Questionado pelos procuradores sobre o mensalão, ele afirmou que “Lula tinha convicção de que a propina arrecadada junto aos órgãos governamentais era para que os políticos mantivessem as suas bases eleitorais mantidas com as propinas e continuassem a integrar a base aliada do governo, votando as matérias de interesse do Executivo no Congresso Nacional”. A contrapartida ao mensalão e ao petrolão, além do apoio aos projetos do governo, era também impedir a criação de CPIs ou convocação de integrantes do governo para prestar esclarecimentos. Ou seja, deixar de lado totalmente a função fiscalizadora do Legislativo e ficar de joelhos para o governo em troca do recebimento das propinas milionárias.

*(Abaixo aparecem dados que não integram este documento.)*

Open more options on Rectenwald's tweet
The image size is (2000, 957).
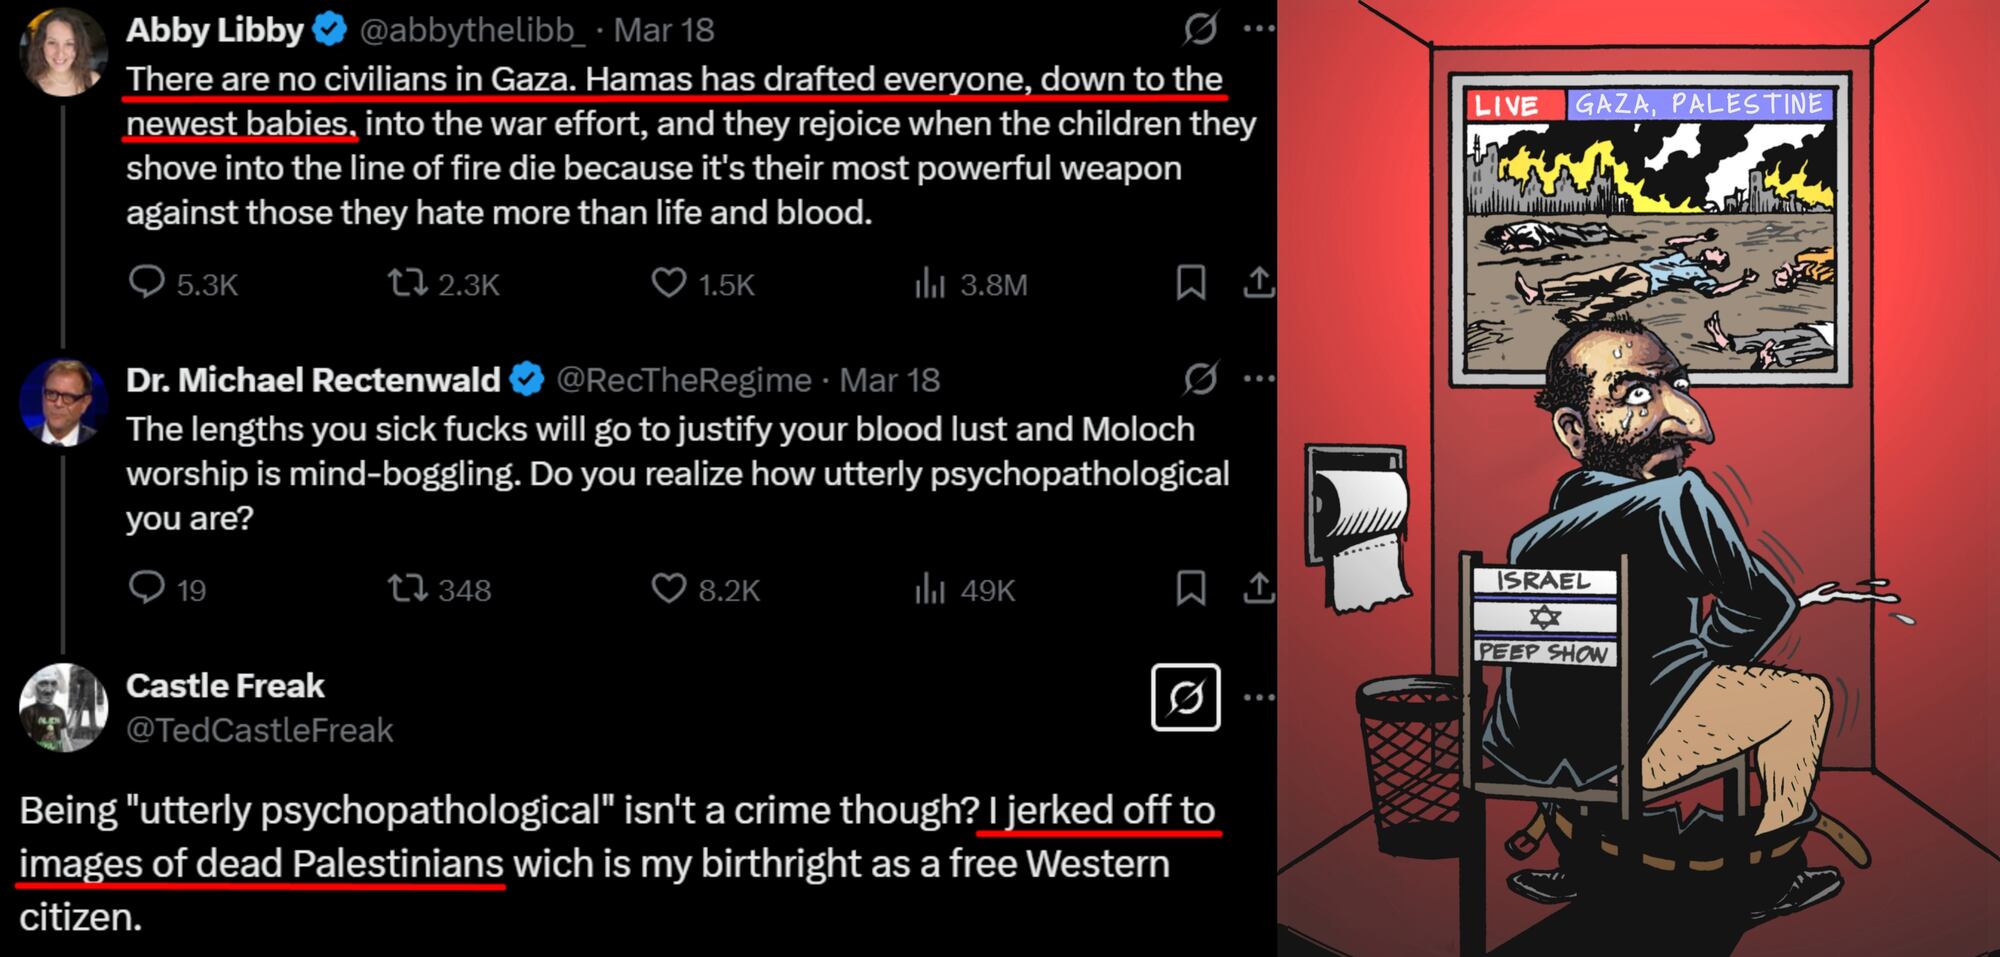click(x=1258, y=378)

A contrapartida ao mensalão e ao Petrolão, além do apoio aos
projetos do governo, era também impedir a criação de CPIs

Pedro Corrêa relatou que a arrecadação de propinas por meio de cargos públicos já estava arraigada no PP e era uma prática recorrente. “As ilicitudes consistiam no seguinte: determinadas pessoas eram indicadas, estrategicamente, para altos cargos nos ministérios, secretarias, empresas públicas, autarquias, a fim de, ao atender o interesse de empresários, possibilitar a arrecadação de propina destinada ao partido e seus integrantes”. Sua franqueza chega a assustar. O ex-deputado confirma o que se comenta nos bastidores de Brasília sobre indicações a cargos públicos. “Os indicados pelos partidos eram responsáveis por conseguir a propina dos empresários e repassar aos parlamentares”. Afirmou ainda que o “modus operandi” do partido foi o mesmo nos outros governos. “Perguntado como funcionaram as indicações pelo partido nos governos Sarney, Collor, Itamar, Fernando Henrique Cardoso e Lula, afirmou que as indicações funcionavam da mesma forma”, contou. E, por último, disse que toda a estrutura partidária se beneficiava, não apenas a cúpula. “A arrecadação beneficiava, inclusive, deputados estaduais, prefeitos e vereadores, sendo o objetivo maior manter os mandatos e o poder”.